Esta evocação no 97º ano do menino futuro poeta luso-caboverdiano tem um ponto de partida: uma leitura paralela na Faculdade de Letras de Lisboa, em 1982-3. E nessa descoberta quase casual, a arte unida ao compromisso  -- substância que se elabora sob o influxo do ‘rio subterrâneo’ -- fixa-se como um marcador atualizado para sempre  nessa imagem forte, da profundidade da vital fonte de vida. 

Lírico o “eu” que se exprime nesta narrativa --O Manuscrito na Garrafa (1960)-- que se lê como um bildungsromanesclarecido pela obra poética, esta, mais desvendada enquanto objeto de estudos mais divulgados.

Uma etapa, e esta é a narrativa formadora na linha do bildungsroman goethiano, já presente em Chiquinho que (ainda) não sabemos se leu, ou dessa epopeia lírica cantada que fala do destino-sina do cabo-verdiano. Narrativa e única obra em prosa do boavistense aculturado e inquieto na terra da nossa confluência é, pois, o Manuscrito na Garrafa quemarca a relação romântica centrada na ‘Guida’ e no narrador protagonista. 
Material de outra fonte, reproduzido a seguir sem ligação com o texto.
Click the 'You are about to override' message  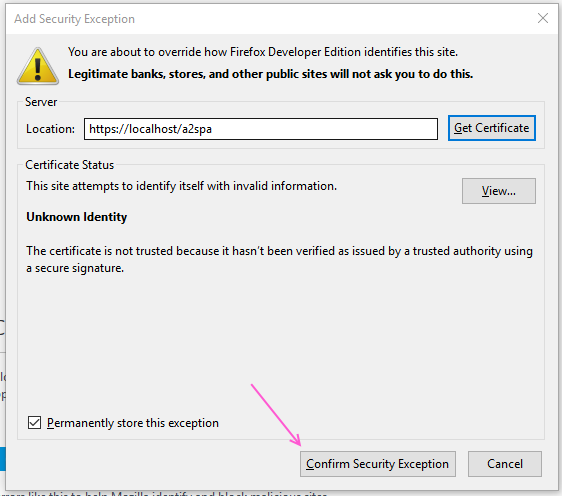click(x=263, y=52)
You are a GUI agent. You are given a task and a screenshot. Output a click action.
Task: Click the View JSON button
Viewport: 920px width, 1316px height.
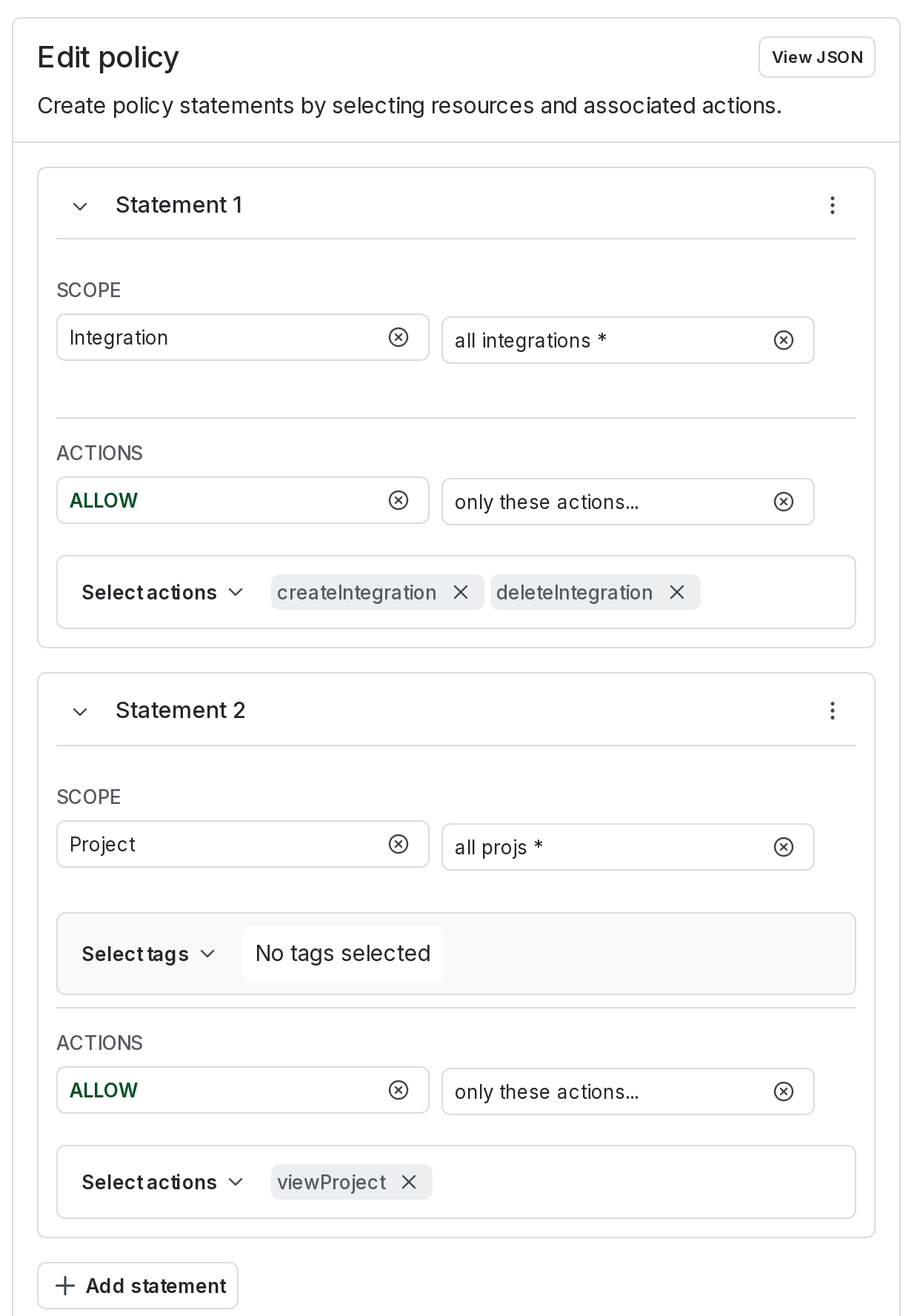[816, 57]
Mais uma etapa na biografia de Daniel Filipe, que menino o pai metropolitano levou para a “Lisboa” que era a metonímia do Portugal europeu. “Levado de casa-colo da minha mãe para longes terras”, elaboraria se Bernardim/Binmarder o tivesse interpelado. Ou se o destino não o tivesse levado cedo demais, em 1964, para o ignoto universo que nem teve tempo de conceber, que isso é obra para os velhos. Morrem jovens os que os deuses amam?
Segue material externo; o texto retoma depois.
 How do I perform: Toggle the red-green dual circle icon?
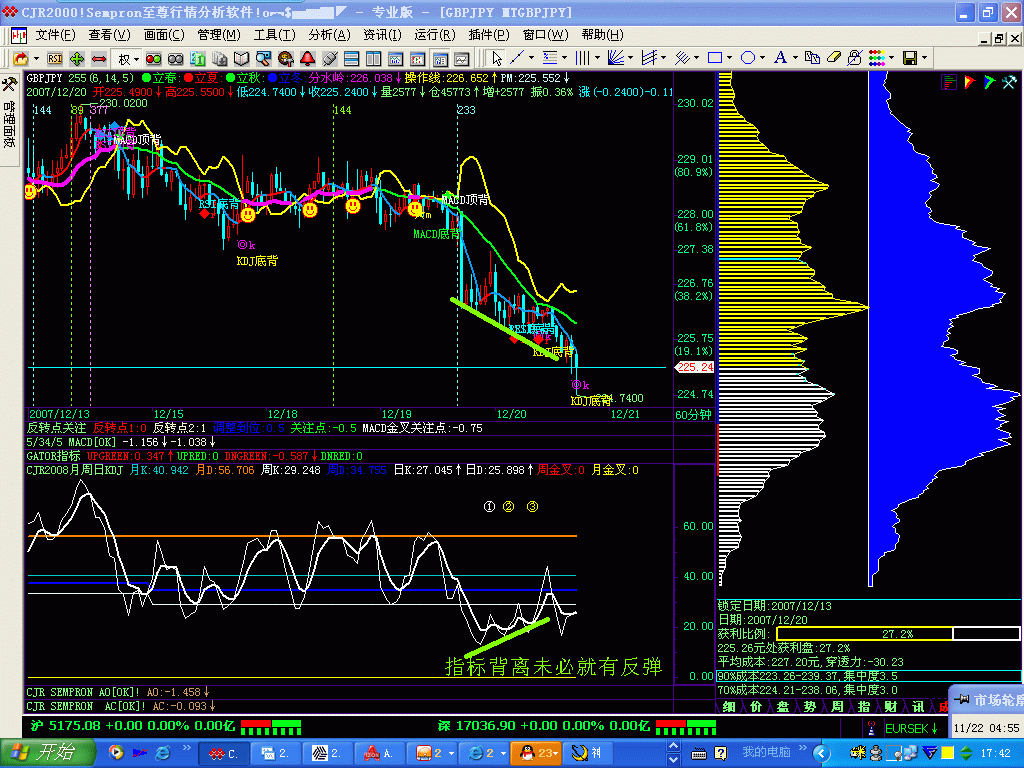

Daniel nascido na Boa Vista de mãe “indígena” no dia 1 de fevereiro de 1925, ali viveu a primeira infância. Menino na década de Trinta que viu nascer a 'Claridade' — até que ponto esse manifesto pela caboverdianidade estará presente na obra, entre arte e compromisso, do 'exilado na pátria'?

Pátria lugar de exílio. A obra da maturidade, 1963, epítome da sua criação, deixa escapar essa expressão lírica que se desenvolve como apelo sentido acerca da situação dos deserdados – o “pequeno empregado” absorto num ”erro de contas” ou a “operária de fábrica com três filhos famintos”. 
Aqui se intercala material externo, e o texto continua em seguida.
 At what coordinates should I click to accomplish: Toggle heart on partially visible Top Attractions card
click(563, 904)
Deserdados a quem ele poeta não chega. Poeta “inútil”, deduza-se do verso “Minha África inútil”. A angústia de não bastar a arte para comunicar com os deserdados sem voz.

A compreensão desse autoflagelamento -- contido nesse sentimento expresso do poeta  que se sente “inútil” -- tem de fazer-se no contexto histórico cultural desse ano,  1962 (v.6): o mundo lusófono mergulhado na luta pela independência da África Lusófona. Os soldados do império que vão para a guerra de pé e começam a regressar estropiados ou num caixão no seu derradeiro adeus português.

O apelo emotivo do poeta que se sente “inútil”, à evocação dessa “minha África inútil” (verso 16).

Cântico da Independência

A “minha África inútil” decorre da absurdidade da sua espera em Lisboa. Espera pela liberdade que vem de Paris distante. Ou da minha África inútil” – para si que se deixa ficar pelo Rossio lisboeta junto à estação que trará novidades de Paris, luz ao fundo do túnel nos longos decénios do Estado Novo.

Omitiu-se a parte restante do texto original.